The two cornerstone trials — DAPA-CKD and EMPA-KIDNEY — enrolled patients with mean BMIs of 29.4 and 29.7, and mean eGFRs of 43.2 and 37.4 mL/min, respectively. In EMPA-KIDNEY, 46% of participants had diabetes and 79% had eGFR below 45 mL/min. These populations share a common pathophysiology: sodium retention, expanded fluid volume, and glomerular hyperfiltration — the exact mechanisms targeted by SGLT2 inhibition. In non-diabetic EMPA-KIDNEY participants, the hazard ratio for kidney disease progression or cardiovascular death was 0.82 (CI 0.68–0.99), compared with 0.64 (CI 0.54–0.77) in diabetic participants, still suggesting benefit — but this non-diabetic group was still predominantly overweight with advanced CKD.

Post-hoc subgroup analyses reveal further confounding. In the DAPA-CKD IgA nephropathy subgroup, mean BMI was 27 and 17.5% of dapagliflozin-treated patients were diabetic. In the focal segmental glomerulosclerosis subgroup, mean BMI was 30.7 with eGFR of 40 mL/min. These characteristics closely mirror the general trial population, not the leaner, earlier-stage patients typical of clinical IgA nephropathy or Alport syndrome cohorts in Asia and Europe. The DIAMOND trial, specifically evaluating dapagliflozin in non-diabetic CKD patients (mean BMI 28, eGFR 58.2 mL/min), found no significant effect on proteinuria.
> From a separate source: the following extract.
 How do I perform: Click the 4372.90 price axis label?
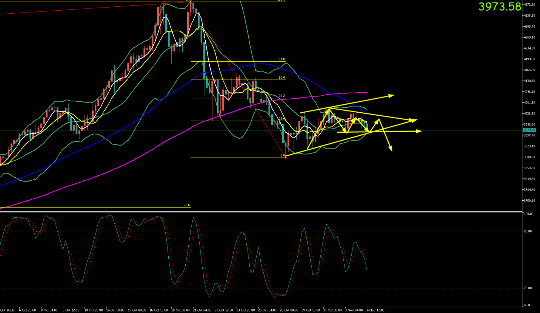pyautogui.click(x=530, y=5)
A key piece of evidence comes from a nationwide epidemiological study of over 6,000 type 2 diabetic patients comparing SGLT2 inhibitors to DPP4 inhibitors. While SGLT2 inhibitors were associated with slower annual eGFR decline overall, the protective effect showed a strong interaction with BMI: benefits were markedly greater in higher-BMI individuals, and negligible in those with BMI below 25. This BMI-dependent efficacy persisted across multiple outcome measures, including 30% and 40% eGFR decline thresholds, and was most evident in those with preserved kidney function.

Molecular and animal data support this mechanistic interpretation. Single-cell RNA sequencing confirms SGLT2 mRNA expression is overwhelmingly restricted to the proximal tubule, even in diabetes. Human Protein Atlas data corroborate minimal SGLT2 protein expression elsewhere. In mouse models of Alport nephropathy, SGLT2 inhibitors showed no additive benefit over RAS blockers and were less effective than RAS blockers alone. In APOL1 nephropathy models, SGLT2 inhibitors had no significant impact on CKD progression. In chronic oxalosis models, the renoprotective mechanisms of SGLT2 inhibition in diabetic kidney disease did not apply.

The review concludes that while SGLT2 inhibitors have unquestionably transformed CKD care for hyperfiltration-driven conditions — diabetes, obesity, heart failure, advanced CKD — their role in lean, non-diabetic patients with early-stage or immune/genetic CKD remains genuinely uncertain. Dedicated clinical trials are called for in these underrepresented groups, including pediatric patients, dialysis patients, transplant recipients, and those with polycystic kidney disease, to enable truly personalized, evidence-based treatment.